Larger RA structure as assessed by higher RAVI_max and RAVI_min remained positively associated with incident AF (HR per SD 1.13 and 1.12, respectively). Comparatively, the effects of LA metrics in the model were: LA maximum volume index (HR per SD: 1.46), LA passive EF (HR per SD: 0.79), LA peak strain (HR per SD: 0.82). Propensity score results yielded a similar direction. The top quantile of RAVI_max was associated with a 3.5% higher incident AF (p = 0.007) at 1:1 matching for AF and non-AF participants. In adjusted quantile analyses of RAVI_max, there was a notable graded increase in risk with increasing quantiles. Compared to the middle quintile, the 4th and 5th quintiles had, respectively: HR 1.4, p = 0.04 and HR = 1.7, p = 0.002. In contrast, risk did not appear to be mitigated with lower RA volumes and the lowest quintiles were not significantly different than the middle quintile.

Additionally, correlation between AF risk factors (including those in CHA₂DS₂-VASc) and RA volumes is shown (Additional file 1).

We additionally created models adjusting for demographics, traditional risk factors, and RV variables previously identified as being associated with incident AF [7] (Additional file 2).
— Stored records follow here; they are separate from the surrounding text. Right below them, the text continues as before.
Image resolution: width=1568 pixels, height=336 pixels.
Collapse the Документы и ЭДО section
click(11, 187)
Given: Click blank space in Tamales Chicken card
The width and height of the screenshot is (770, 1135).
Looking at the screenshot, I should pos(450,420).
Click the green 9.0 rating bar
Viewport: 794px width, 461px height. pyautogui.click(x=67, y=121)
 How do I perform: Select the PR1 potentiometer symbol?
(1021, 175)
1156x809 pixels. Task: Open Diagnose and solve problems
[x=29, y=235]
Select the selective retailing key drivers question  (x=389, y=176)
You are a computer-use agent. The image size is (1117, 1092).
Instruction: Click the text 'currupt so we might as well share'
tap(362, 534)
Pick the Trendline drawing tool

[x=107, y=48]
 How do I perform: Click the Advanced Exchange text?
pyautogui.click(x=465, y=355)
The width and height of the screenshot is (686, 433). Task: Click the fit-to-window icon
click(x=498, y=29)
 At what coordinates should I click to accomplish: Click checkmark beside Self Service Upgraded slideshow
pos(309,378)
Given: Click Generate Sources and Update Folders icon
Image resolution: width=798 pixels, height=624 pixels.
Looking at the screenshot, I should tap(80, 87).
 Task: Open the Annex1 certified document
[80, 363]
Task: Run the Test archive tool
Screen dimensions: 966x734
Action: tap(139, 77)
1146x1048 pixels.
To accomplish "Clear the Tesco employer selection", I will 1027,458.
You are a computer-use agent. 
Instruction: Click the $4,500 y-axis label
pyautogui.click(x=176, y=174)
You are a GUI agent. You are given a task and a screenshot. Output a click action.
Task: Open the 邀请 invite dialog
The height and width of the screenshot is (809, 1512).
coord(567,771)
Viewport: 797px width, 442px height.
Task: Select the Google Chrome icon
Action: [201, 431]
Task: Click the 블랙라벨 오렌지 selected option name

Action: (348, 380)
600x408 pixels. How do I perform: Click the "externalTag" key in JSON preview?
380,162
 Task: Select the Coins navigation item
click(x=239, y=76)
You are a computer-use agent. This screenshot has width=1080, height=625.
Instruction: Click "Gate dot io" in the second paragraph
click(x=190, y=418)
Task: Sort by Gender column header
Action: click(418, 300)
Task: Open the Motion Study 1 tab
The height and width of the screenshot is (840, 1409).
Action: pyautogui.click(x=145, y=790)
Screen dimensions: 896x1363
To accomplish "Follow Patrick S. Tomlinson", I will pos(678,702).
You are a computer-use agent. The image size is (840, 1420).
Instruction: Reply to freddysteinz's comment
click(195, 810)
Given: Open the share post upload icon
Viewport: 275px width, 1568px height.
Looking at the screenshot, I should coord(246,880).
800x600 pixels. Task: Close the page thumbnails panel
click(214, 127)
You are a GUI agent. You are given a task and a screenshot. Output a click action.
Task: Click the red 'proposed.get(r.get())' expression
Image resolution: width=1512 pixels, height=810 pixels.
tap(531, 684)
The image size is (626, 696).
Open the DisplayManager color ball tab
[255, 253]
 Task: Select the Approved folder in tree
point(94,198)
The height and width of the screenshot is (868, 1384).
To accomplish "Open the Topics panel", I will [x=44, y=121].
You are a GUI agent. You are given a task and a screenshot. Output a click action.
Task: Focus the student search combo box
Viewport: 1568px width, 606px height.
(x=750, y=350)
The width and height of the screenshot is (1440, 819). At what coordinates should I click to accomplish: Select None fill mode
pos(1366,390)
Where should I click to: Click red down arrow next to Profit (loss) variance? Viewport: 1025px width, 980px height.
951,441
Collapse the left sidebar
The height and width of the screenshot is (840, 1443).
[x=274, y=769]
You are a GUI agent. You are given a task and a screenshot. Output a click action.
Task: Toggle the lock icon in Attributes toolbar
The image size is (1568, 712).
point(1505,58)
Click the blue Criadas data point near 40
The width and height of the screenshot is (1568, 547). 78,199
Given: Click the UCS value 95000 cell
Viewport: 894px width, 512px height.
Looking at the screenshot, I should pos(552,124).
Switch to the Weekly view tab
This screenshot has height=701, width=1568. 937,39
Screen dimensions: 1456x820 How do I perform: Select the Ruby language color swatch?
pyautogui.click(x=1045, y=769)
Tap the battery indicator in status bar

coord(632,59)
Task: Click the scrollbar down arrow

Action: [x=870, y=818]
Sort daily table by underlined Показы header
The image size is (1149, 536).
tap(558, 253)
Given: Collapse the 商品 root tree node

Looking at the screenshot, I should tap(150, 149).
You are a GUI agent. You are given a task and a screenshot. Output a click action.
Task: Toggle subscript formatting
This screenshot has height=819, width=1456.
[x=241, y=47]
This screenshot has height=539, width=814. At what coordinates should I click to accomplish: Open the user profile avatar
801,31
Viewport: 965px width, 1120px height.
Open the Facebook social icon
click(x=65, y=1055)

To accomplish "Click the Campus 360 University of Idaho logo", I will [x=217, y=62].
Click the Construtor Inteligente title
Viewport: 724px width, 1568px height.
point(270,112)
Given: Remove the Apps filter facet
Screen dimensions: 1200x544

RAVI_max was significant in fully adjusted models including RV EF and mass (HR per SD: 1.15, p = 0.01). RAVI_min was not significant after adjustment (HR per SD: 1.11, p = 0.09). Further adjustment for LV mass had no effect on the model. Neither RAVI_max nor RAVI_min were significant after adjustment for demographics, traditional risk factors, and both LA and RV variables within the same model.

Measurement reproducibility and variation of strain and function with image quality

Reproducibility of RA was evaluated in 20 randomly selected subjects. Intraclass correlation coefficients (ICC) for intraobserver reproducibility were 0.93 for RAV_max, 0.89 for RAV_min, 0.91 for global strain, and 0.89 for free-wall strain. ICC for interobserver reproducibility were 0.93 for RAV_max, 0.85 for RAV_min, 0.85 for global strain, and 0.82 for free-wall strain.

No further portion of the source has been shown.